* [Task requirements]
All of the records must come back exactly as they were given.

* [Provided records]

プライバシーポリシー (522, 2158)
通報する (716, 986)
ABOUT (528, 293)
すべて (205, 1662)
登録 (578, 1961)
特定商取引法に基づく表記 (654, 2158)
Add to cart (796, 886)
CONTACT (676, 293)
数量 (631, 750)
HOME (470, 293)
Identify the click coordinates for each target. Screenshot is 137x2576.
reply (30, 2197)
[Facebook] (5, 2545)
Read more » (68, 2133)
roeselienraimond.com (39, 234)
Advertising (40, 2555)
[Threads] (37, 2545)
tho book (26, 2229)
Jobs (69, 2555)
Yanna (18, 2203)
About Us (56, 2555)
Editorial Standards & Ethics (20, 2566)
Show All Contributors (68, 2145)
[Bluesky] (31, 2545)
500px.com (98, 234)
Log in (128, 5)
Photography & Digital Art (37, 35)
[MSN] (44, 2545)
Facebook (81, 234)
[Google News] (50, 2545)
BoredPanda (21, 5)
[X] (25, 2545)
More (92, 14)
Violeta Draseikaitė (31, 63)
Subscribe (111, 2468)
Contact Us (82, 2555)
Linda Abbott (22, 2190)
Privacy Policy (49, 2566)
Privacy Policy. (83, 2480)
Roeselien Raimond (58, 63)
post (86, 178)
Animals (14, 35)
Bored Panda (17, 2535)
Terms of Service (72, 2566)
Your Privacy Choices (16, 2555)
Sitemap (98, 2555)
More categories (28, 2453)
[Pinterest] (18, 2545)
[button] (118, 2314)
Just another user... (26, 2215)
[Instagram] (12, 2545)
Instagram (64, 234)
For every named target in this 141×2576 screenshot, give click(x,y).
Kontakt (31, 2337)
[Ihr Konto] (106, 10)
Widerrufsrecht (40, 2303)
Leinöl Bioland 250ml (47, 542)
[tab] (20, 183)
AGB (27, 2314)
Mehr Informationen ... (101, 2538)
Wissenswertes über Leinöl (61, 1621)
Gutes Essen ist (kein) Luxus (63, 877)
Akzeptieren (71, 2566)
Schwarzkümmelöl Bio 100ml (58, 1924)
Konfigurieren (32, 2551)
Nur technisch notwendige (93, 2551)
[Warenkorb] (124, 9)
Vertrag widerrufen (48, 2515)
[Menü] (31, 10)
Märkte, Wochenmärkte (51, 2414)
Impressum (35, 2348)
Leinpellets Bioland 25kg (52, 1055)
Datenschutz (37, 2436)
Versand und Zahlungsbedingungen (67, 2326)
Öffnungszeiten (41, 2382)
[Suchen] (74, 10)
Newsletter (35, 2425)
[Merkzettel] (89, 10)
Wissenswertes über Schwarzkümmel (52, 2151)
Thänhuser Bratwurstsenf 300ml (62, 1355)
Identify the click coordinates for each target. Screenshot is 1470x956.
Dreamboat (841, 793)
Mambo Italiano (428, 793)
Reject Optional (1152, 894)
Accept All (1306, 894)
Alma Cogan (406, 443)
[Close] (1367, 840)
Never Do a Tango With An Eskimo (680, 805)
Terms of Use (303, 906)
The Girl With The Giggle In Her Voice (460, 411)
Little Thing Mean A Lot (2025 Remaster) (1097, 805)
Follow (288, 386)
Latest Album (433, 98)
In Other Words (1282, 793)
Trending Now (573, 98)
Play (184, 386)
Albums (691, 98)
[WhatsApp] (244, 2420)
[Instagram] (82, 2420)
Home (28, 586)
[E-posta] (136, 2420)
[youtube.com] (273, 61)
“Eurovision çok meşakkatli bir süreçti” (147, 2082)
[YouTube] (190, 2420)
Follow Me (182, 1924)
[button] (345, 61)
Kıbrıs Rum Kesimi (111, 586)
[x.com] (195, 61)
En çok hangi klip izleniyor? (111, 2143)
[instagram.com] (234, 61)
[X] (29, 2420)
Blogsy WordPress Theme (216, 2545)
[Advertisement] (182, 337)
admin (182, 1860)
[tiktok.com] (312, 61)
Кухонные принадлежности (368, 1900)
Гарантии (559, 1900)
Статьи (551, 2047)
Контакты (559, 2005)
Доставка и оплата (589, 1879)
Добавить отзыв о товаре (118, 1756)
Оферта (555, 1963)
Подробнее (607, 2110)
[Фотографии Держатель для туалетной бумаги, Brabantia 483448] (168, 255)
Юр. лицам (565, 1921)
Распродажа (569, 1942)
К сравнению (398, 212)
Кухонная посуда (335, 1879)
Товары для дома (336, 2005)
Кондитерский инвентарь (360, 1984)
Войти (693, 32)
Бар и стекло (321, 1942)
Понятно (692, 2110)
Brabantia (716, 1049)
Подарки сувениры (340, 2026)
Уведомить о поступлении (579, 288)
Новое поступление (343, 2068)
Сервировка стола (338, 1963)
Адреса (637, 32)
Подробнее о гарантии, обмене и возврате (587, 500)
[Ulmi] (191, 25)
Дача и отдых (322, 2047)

* [Solution to the problem]
プライバシーポリシー (522, 2158)
通報する (716, 986)
ABOUT (528, 293)
すべて (205, 1662)
登録 (578, 1961)
特定商取引法に基づく表記 (654, 2158)
Add to cart (796, 886)
CONTACT (676, 293)
数量 (631, 750)
HOME (470, 293)
Identify the click coordinates for each target. Screenshot is 137x2576.
reply (30, 2197)
[Facebook] (5, 2545)
Read more » (68, 2133)
roeselienraimond.com (39, 234)
Advertising (40, 2555)
[Threads] (37, 2545)
tho book (26, 2229)
Jobs (69, 2555)
Yanna (18, 2203)
About Us (56, 2555)
Editorial Standards & Ethics (20, 2566)
Show All Contributors (68, 2145)
[Bluesky] (31, 2545)
500px.com (98, 234)
Log in (128, 5)
Photography & Digital Art (37, 35)
[MSN] (44, 2545)
Facebook (81, 234)
[Google News] (50, 2545)
BoredPanda (21, 5)
[X] (25, 2545)
More (92, 14)
Violeta Draseikaitė (31, 63)
Subscribe (111, 2468)
Contact Us (82, 2555)
Linda Abbott (22, 2190)
Privacy Policy (49, 2566)
Privacy Policy. (83, 2480)
Roeselien Raimond (58, 63)
post (86, 178)
Animals (14, 35)
Bored Panda (17, 2535)
Terms of Service (72, 2566)
Your Privacy Choices (16, 2555)
Sitemap (98, 2555)
More categories (28, 2453)
[Pinterest] (18, 2545)
[button] (118, 2314)
Just another user... (26, 2215)
[Instagram] (12, 2545)
Instagram (64, 234)
For every named target in this 141×2576 screenshot, give click(x,y).
Kontakt (31, 2337)
[Ihr Konto] (106, 10)
Widerrufsrecht (40, 2303)
Leinöl Bioland 250ml (47, 542)
[tab] (20, 183)
AGB (27, 2314)
Mehr Informationen ... (101, 2538)
Wissenswertes über Leinöl (61, 1621)
Gutes Essen ist (kein) Luxus (63, 877)
Akzeptieren (71, 2566)
Schwarzkümmelöl Bio 100ml (58, 1924)
Konfigurieren (32, 2551)
Nur technisch notwendige (93, 2551)
[Warenkorb] (124, 9)
Vertrag widerrufen (48, 2515)
[Menü] (31, 10)
Märkte, Wochenmärkte (51, 2414)
Impressum (35, 2348)
Leinpellets Bioland 25kg (52, 1055)
Datenschutz (37, 2436)
Versand und Zahlungsbedingungen (67, 2326)
Öffnungszeiten (41, 2382)
[Suchen] (74, 10)
Newsletter (35, 2425)
[Merkzettel] (89, 10)
Wissenswertes über Schwarzkümmel (52, 2151)
Thänhuser Bratwurstsenf 300ml (62, 1355)
Identify the click coordinates for each target. Screenshot is 1470x956.
Dreamboat (841, 793)
Mambo Italiano (428, 793)
Reject Optional (1152, 894)
Accept All (1306, 894)
Alma Cogan (406, 443)
[Close] (1367, 840)
Never Do a Tango With An Eskimo (680, 805)
Terms of Use (303, 906)
The Girl With The Giggle In Her Voice (460, 411)
Little Thing Mean A Lot (2025 Remaster) (1097, 805)
Follow (288, 386)
Latest Album (433, 98)
In Other Words (1282, 793)
Trending Now (573, 98)
Play (184, 386)
Albums (691, 98)
[WhatsApp] (244, 2420)
[Instagram] (82, 2420)
Home (28, 586)
[E-posta] (136, 2420)
[youtube.com] (273, 61)
“Eurovision çok meşakkatli bir süreçti” (147, 2082)
[YouTube] (190, 2420)
Follow Me (182, 1924)
[button] (345, 61)
Kıbrıs Rum Kesimi (111, 586)
[x.com] (195, 61)
En çok hangi klip izleniyor? (111, 2143)
[instagram.com] (234, 61)
[X] (29, 2420)
Blogsy WordPress Theme (216, 2545)
[Advertisement] (182, 337)
admin (182, 1860)
[tiktok.com] (312, 61)
Кухонные принадлежности (368, 1900)
Гарантии (559, 1900)
Статьи (551, 2047)
Контакты (559, 2005)
Доставка и оплата (589, 1879)
Добавить отзыв о товаре (118, 1756)
Оферта (555, 1963)
Подробнее (607, 2110)
[Фотографии Держатель для туалетной бумаги, Brabantia 483448] (168, 255)
Юр. лицам (565, 1921)
Распродажа (569, 1942)
К сравнению (398, 212)
Кухонная посуда (335, 1879)
Товары для дома (336, 2005)
Кондитерский инвентарь (360, 1984)
Войти (693, 32)
Бар и стекло (321, 1942)
Понятно (692, 2110)
Brabantia (716, 1049)
Подарки сувениры (340, 2026)
Уведомить о поступлении (579, 288)
Новое поступление (343, 2068)
Сервировка стола (338, 1963)
Адреса (637, 32)
Подробнее о гарантии, обмене и возврате (587, 500)
[Ulmi] (191, 25)
Дача и отдых (322, 2047)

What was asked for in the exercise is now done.